Ella possède le charme des prénoms courts et lumineux qui traversent les langues sans difficulté. Sa double étymologie est sa richesse : du côté germanique, elle renvoie à une racine qui évoque la totalité, l'intégrité ; du côté de l'usage, c'est la terminaison affectueuse de toute une procession de prénoms, Eleanor, Isabella, Gabriella, dont Ella s'est affranchie pour devenir un prénom à part entière.
Le calendrier français la célèbre le 1er février, en mémoire de Sainte Ella, la comtesse anglaise Ela de Salisbury, qui fonda l'Abbaye de Lacock au XIIIe siècle. Mais dans l'imaginaire collectif, Ella évoque avant tout le swing : Ella Fitzgerald, la « Première Dame du Chant », a lié pour toujours le prénom à la chaleur, à l'élégance et à la joie.
Aujourd'hui, Ella figure parmi les prénoms les plus recherchés en Europe et dans le monde anglophone. Doux, moderne et intemporel à la fois, il irradie une douceur espiègle.
Ella est le swing fait prénom.

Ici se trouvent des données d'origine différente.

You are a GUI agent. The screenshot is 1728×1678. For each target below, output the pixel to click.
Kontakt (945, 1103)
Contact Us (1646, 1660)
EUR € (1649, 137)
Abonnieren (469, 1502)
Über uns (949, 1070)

Il y a une chaleur immédiate autour d'elle, cette diplomatie douce qui met tout le monde à l'aise dès les premières minutes ; on se confie à une Ella de la même manière où l'on s'enfonce dans un fauteuil moelleux. Son humeur est plus espiègle que tranchante, sa sensibilité affinée, attentive aux autres. Il est impossible de penser au prénom sans entendre, quelque part en arrière-plan, la voix veloutée d'Ella Fitzgerald : la même générosité, la même élégance sans effort, la même habileté à transformer l'ordinaire en une petite célébration.

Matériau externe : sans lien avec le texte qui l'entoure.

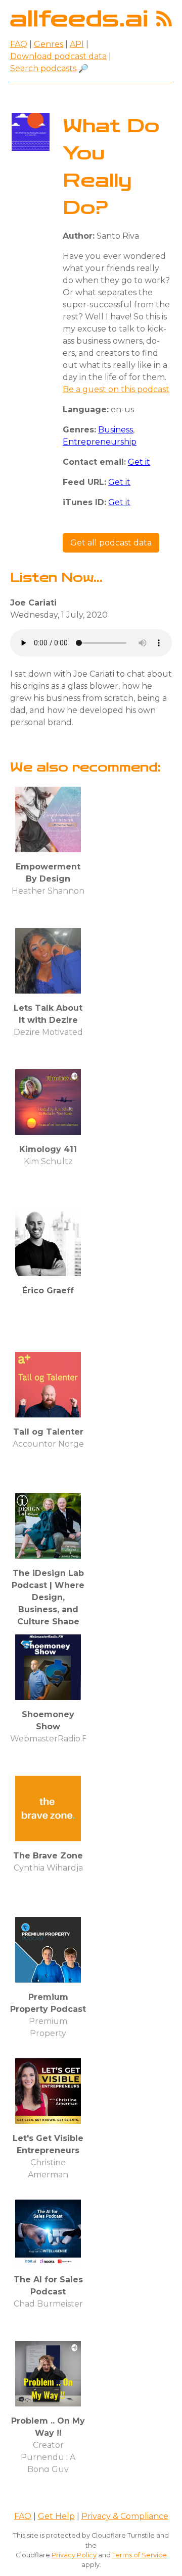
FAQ (18, 44)
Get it (139, 462)
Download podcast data (58, 56)
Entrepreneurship (99, 442)
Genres (48, 44)
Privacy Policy (74, 2555)
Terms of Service (139, 2555)
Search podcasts (43, 68)
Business (115, 429)
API (77, 44)
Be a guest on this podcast (116, 389)
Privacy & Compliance (124, 2516)
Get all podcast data (111, 542)
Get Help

La sienne n'est pas une tempête dévoreuse d'ambition ; Ella cherche plutôt l'harmonie. Elle est stable, fiable, fidèle à ceux qui sont proches d'elle, et sait créer une cocon autour d'elle où les gens se sentent bien. Sa créativité, ce fameux trois numérologique, s'insère dans tout : dans un peu de décoration, dans une playlist, dans une manière de formuler une phrase. Elle communique, connecte, réconcilie.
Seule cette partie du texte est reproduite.